Exercise materials Start Marker
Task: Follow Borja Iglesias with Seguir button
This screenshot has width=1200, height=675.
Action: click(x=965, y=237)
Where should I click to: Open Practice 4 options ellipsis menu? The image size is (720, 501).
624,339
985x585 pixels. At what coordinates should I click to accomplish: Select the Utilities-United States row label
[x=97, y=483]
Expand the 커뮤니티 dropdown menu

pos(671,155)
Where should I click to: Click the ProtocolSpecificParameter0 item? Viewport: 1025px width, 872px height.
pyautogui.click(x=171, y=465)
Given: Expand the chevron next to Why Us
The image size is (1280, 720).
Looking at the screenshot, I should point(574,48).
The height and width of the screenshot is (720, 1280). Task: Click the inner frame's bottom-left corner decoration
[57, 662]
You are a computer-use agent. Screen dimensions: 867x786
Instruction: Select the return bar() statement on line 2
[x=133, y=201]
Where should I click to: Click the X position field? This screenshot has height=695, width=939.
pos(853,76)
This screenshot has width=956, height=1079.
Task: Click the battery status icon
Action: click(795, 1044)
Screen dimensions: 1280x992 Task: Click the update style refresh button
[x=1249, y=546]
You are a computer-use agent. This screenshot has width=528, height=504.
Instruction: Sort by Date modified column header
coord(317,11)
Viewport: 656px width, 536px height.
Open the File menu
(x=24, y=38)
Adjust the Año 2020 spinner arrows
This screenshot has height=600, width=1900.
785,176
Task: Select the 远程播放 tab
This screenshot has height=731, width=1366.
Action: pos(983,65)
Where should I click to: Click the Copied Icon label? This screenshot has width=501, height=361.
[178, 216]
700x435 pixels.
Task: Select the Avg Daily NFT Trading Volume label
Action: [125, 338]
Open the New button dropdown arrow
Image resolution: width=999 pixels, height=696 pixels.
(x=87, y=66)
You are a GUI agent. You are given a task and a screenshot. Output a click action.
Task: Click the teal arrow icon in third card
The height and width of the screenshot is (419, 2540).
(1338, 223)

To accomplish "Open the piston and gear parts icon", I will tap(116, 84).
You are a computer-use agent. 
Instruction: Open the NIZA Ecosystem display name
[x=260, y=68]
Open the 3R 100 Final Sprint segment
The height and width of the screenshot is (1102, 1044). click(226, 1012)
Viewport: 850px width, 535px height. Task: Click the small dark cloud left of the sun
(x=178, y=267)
Exercise materials End Marker
* Problem statement
The expected output is each line of the records above that includes the word "computer".

* Your response
You are a computer-use agent. Screen dimensions: 867x786
You are a computer-use agent. This screenshot has width=528, height=504.
You are a computer-use agent. 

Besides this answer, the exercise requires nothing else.